Stored items
++++++

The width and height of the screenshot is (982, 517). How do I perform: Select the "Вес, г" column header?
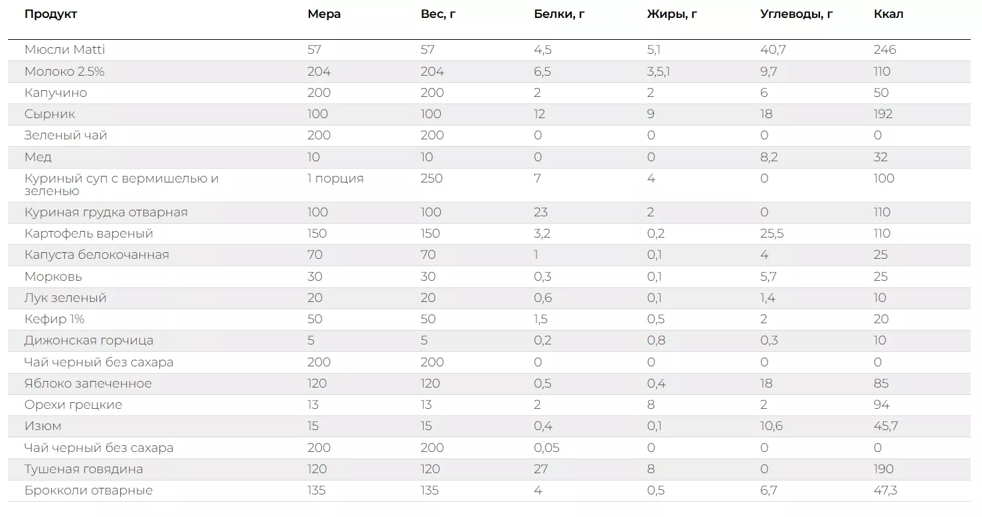click(438, 15)
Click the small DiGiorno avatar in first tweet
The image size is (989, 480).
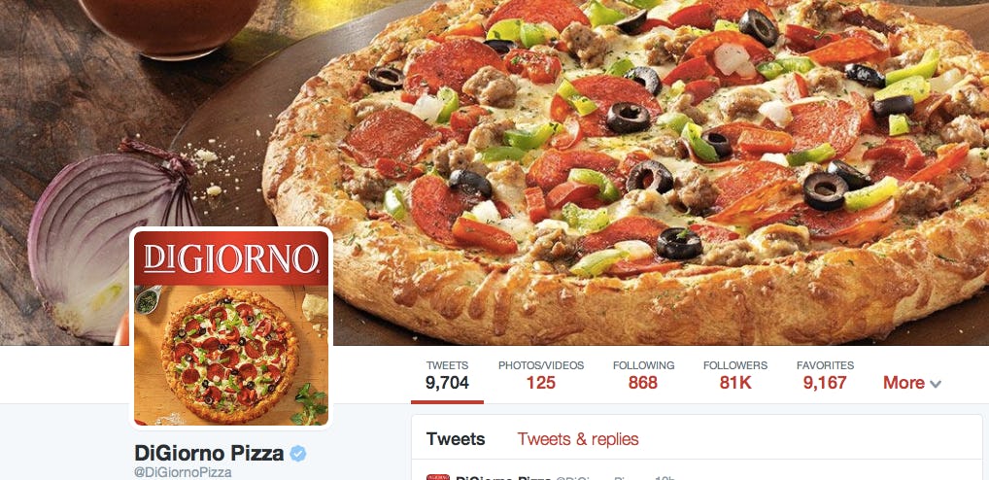pyautogui.click(x=438, y=477)

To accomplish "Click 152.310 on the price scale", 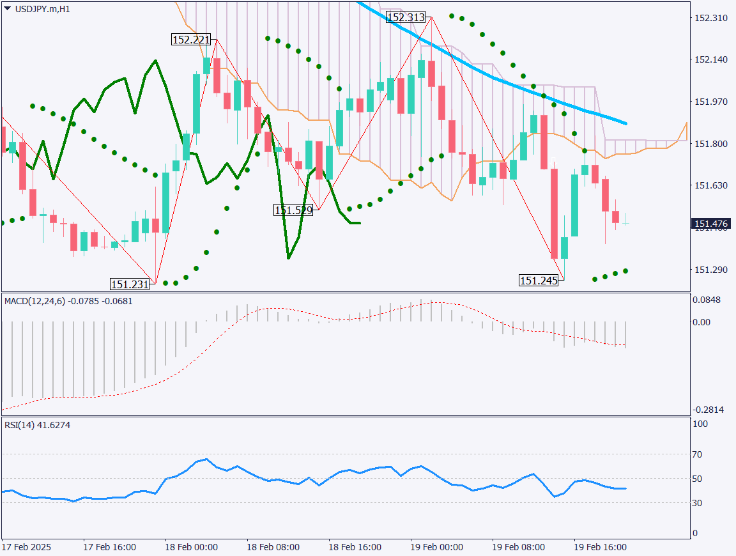I will pos(710,18).
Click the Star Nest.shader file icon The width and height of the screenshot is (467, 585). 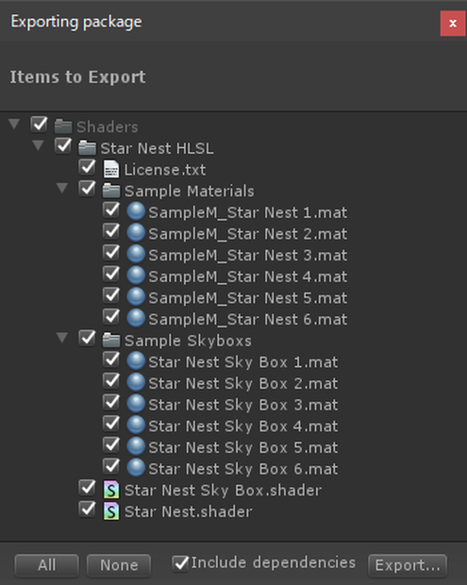(x=111, y=511)
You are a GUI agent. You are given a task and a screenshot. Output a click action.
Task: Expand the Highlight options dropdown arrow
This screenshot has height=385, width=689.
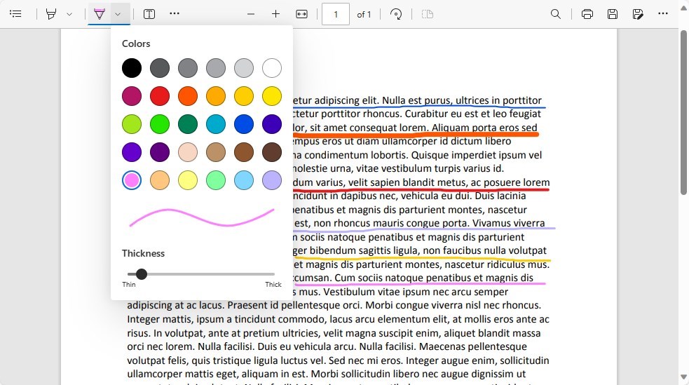tap(69, 14)
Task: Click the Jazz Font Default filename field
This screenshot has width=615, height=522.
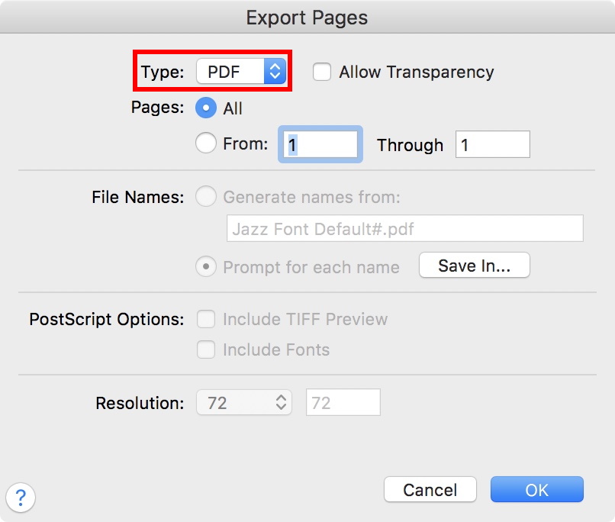Action: [x=404, y=228]
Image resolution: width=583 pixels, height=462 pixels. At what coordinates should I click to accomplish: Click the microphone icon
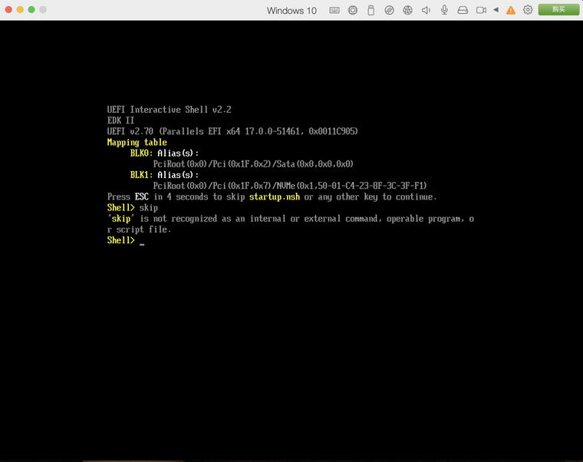tap(444, 10)
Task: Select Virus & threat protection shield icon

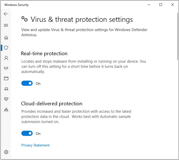Action: tap(6, 48)
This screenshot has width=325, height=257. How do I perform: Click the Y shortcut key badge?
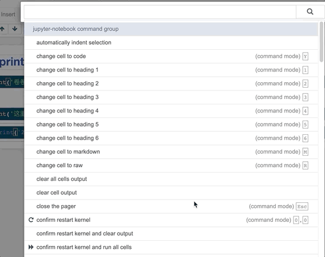306,56
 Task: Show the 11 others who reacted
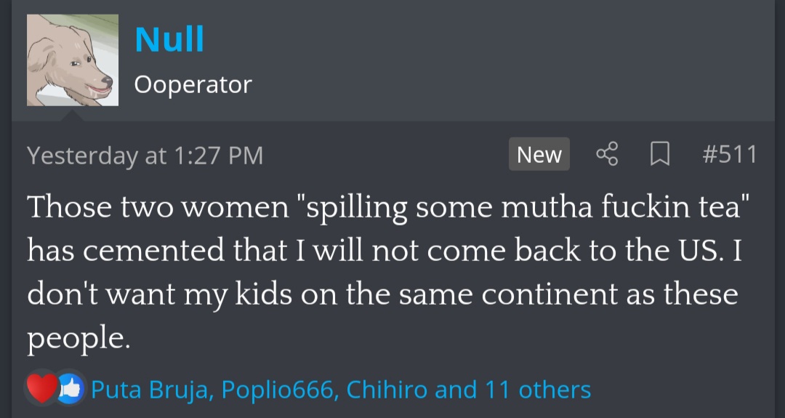click(538, 390)
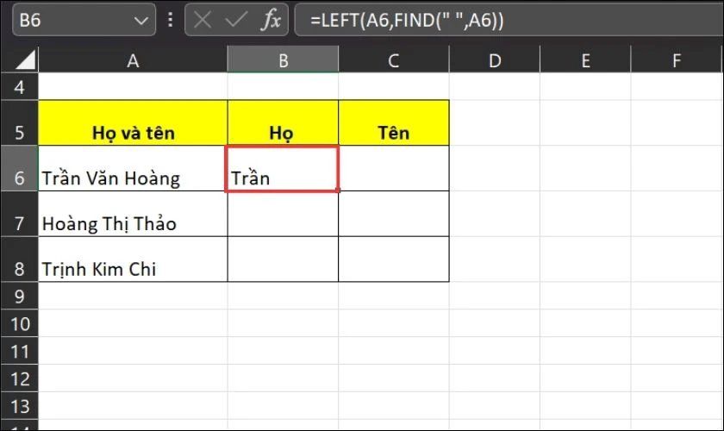Open the Insert Function fx dialog
Image resolution: width=724 pixels, height=431 pixels.
coord(271,20)
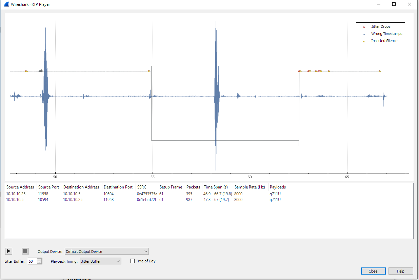Select the stream with SSRC 0x1efcd72f
This screenshot has width=419, height=280.
(x=147, y=200)
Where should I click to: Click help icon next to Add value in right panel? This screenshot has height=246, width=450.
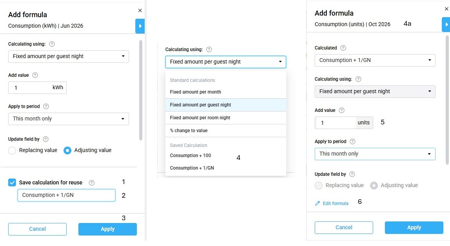(x=342, y=110)
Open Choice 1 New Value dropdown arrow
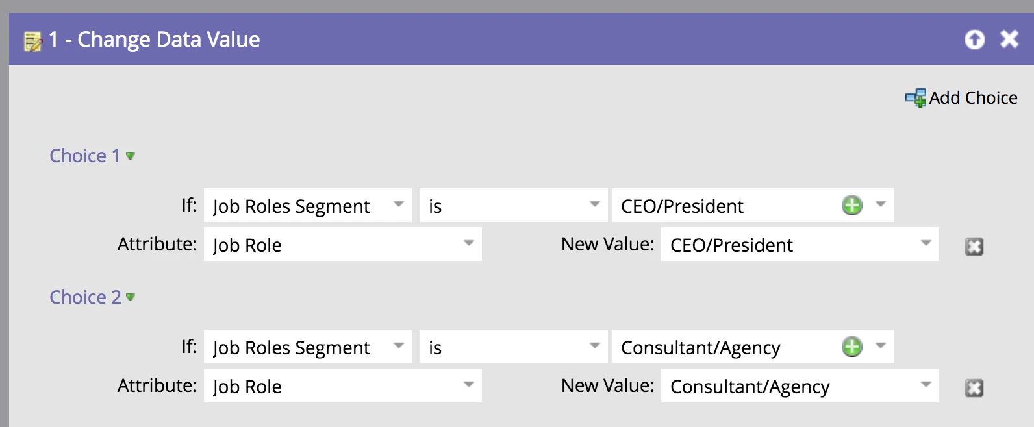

++++++

> **Aim of the exercise**
If a line in the records includes the string "dropdown", copy it.

> **Answer to the exercise**
Task: Expand the Highlight options dropdown arrow
Open Choice 1 New Value dropdown arrow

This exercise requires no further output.